5. Banning Everything

This is the most common mistake, and the most counterproductive. When organizations ban all AI use, people don’t stop using AI. They use it secretly, with no guardrails and no guidance. That’s far more dangerous than a well-managed policy that allows appropriate use.

Fix: Start with what’s safe (Green), be clear about what’s not (Red), and provide a path for everything in between (Yellow).


The PM’s Role

You don’t have to be the CISO or the VP of IT to make this happen. As a PM, you can:

Champion practical policy within your team. Even if your organization doesn’t have a formal AI policy yet, you can establish guidelines for your project team. Document what’s allowed, what’s not, and who to ask when it’s unclear.

Document your own AI usage as a model. In my “PM Who Uses AI Daily” post, I shared exactly how I use AI and where I draw lines. That transparency gives others a framework to follow. Be the example.

Bring stakeholder management skills to the table. AI policy requires balancing the concerns of legal (risk), IT (security), leadership (efficiency), and end users (productivity). That’s stakeholder management. PMs do this every day.

Facilitate the conversations. Legal wants to minimize liability. IT wants to control access. End users want tools that make them productive. These groups rarely talk to each other about AI in a structured way. A PM can facilitate that conversation, find the common ground, and turn it into actionable policy.


Getting Started

You don’t need executive sponsorship to start. Here’s what you can do this week:

Day 1: Document your own usage. Write down every AI tool you use, what you use it for, and what data goes into it. Be honest. This becomes your personal Green-Yellow-Red list.

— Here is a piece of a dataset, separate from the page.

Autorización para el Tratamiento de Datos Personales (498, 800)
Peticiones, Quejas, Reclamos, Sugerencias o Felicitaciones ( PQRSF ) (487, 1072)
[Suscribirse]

Day 2: Talk to your team. Have a 15-minute conversation about AI usage. Ask what tools people are using, what concerns they have, and what guidance they wish they had. You’ll learn more in that conversation than in any policy document.

Day 3: Draft a one-page team policy. Using the Green-Yellow-Red framework and what you learned from your team, create a simple, one-page policy for your project team. Include specific examples relevant to your work.

Day 4: Share it. Send the draft to your team and your manager. Ask for feedback. Iterate.

Day 5: Put a review date on the calendar. Set a 90-day reminder to review and update. AI is moving fast. Your policy should keep pace.

If your organization creates a formal AI policy later, great. Your team’s work becomes input into that process. If they don’t, at least your team has clear, practical guidance.


The Bottom Line

AI policy isn’t about control. It’s about clarity.

People want to do the right thing. They want to use AI productively without putting their organization at risk. What they need is practical guidance that tells them: this is safe, this isn’t, and here’s who to ask when you’re not sure.

The organizations that get this right will have teams using AI effectively and safely. The organizations that get this wrong—either by banning everything or by having no policy at all—will have teams using AI anyway, just without guardrails.

As a PM, you have the skills to build the policy that works. Stakeholder management, risk assessment, facilitation, documentation—these are PM skills. Use them.

Don’t wait for someone else to figure this out. Start with your team. Start with one page. Start this week.



Good policy doesn’t restrict people—it empowers them. The best AI usage policy isn’t the one that covers every possible scenario. It’s the one that’s clear enough, short enough, and practical enough that people actually follow it.